Some power stations still believe they will be burning coal and polluting in 2050

Liddell Power Station Hunter Valley NSW Australia - optimised
AGL’s Liddell coal plant in the Hunter region of NSW.

For all the talk of Australia moving beyond coal generation within a decade, and the renewed anguish over climate impacts expressed at the start of the COP27 climate talks in Egypt, it seems that some coal plant owners are not for moving.

In the past few months there has been a series of dramatic announcements by the country’s remaining coal states.

Queensland has said all state owned coal plants will be gone by 2035, Victoria is essentially shutting the industry around the same time with its 95 per cent renewables target, and W.A. is closing the last state owned coal generator by 2028.

The NSW Coalition government has not announced coal closures, as such, but is most advanced on a renewable infrastructure plan that assumes that most will be closed within 10 years, if not all of them.

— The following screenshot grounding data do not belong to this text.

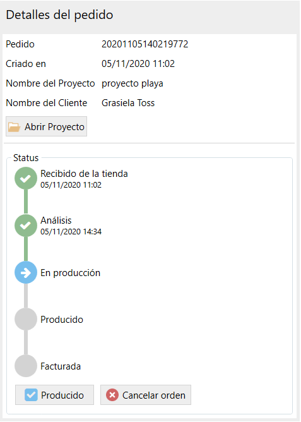Select the Recibido de la tienda status label

coord(84,174)
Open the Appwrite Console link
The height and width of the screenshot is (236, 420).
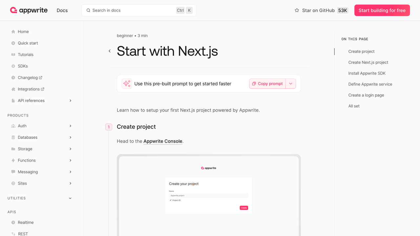tap(163, 141)
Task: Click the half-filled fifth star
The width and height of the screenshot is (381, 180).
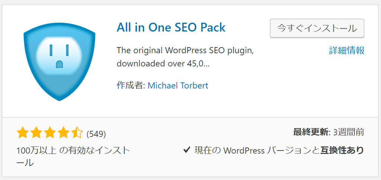Action: click(77, 132)
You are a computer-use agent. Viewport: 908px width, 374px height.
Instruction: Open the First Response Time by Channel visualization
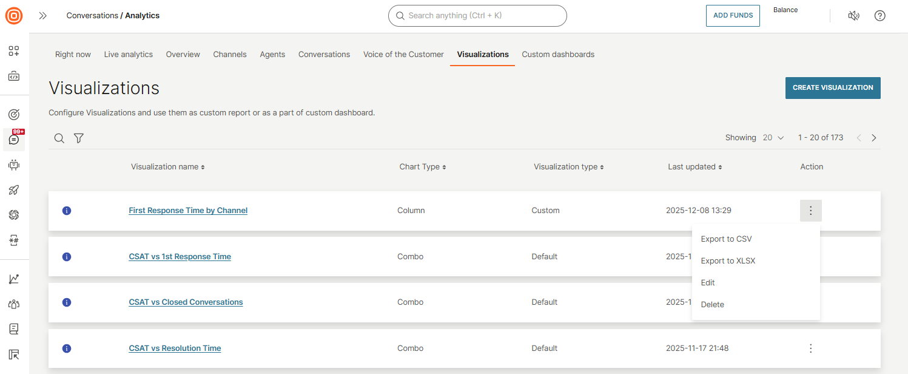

Its first renewable and storage tender is already underway.

These announcements are more or less in line with the Australian Energy Market Operator’s “step change” scenario in its Integrated System Plan, and its forecast of an 82 per cent renewable share in the main grid by 2030 has now been adopted by the federal Labor government as its de-facto target.

It should be noted that the “step change” scenario falls short of what is considered necessary to help cap global warming at the increasingly difficult 1.5°C target. That would require all coal plants to be shut within 10 years, as modelled under the so-called “hydrogen superpower” scenario.

That 1.5°C target is increasingly important. The first day of the climate talks in Egypt have heard of the dramatic warnings by the UN of a “highway to hell”, and Barbados leader warning of “billions of refugees.”

But the latest data on expected closure years released by AEMO shows that – despite the best efforts of the various state governments – some coal plant owners are sticking with their close-by dates, some as late as 2051.

That’s the date that private owners of the Milmerran coal plant in Queensland have slated for the closure of their 1.7GW plant. One of the shareholders in that plant, the Czech-based Sev.en, recently bought the Vales Point coal generator in NSW from coal baron and renewables sceptic Trevor St Baker and his partner Brian Flannery.

That coal plant is due to close by 2029, but Sev.en has indicated that it thinks coal will be around for a long time.

Alinta still has a 2047 close-by date for the Loy Yang B brown coal generator, even though the state government and AEMO are working on the assumption that it will be shuttered by 2032.

AGL’s Bayswater plant has been moved forward to 2033 and Loy Yang A to 2035, although the company’s chair – in her fight against independents – insists that any quicker could cause the lights to go out.

Even the state-government owned Stanwell coal generators are slated to close in 2046, despite the government’s newly announced policy. Someone didn’t get the memo.

The good news is that AEMO reckons there is nearly 80GW of wind energy capacity in the pipeline  – likely boosted by a whole bunch of offshore wind plans – and more than 40GW of large-scale solar, and another 35GW of battery storage of varying duration.

Not all that capacity will be built, and if it is it will require considerable work on building transmission lines, improving connection and grid management protocols, and making the market rules fit for purpose.

In the meantime, there is still one 990MW coal plant left in the proposed column of AEMO’s generation information. Presumably, another memo lost in the system.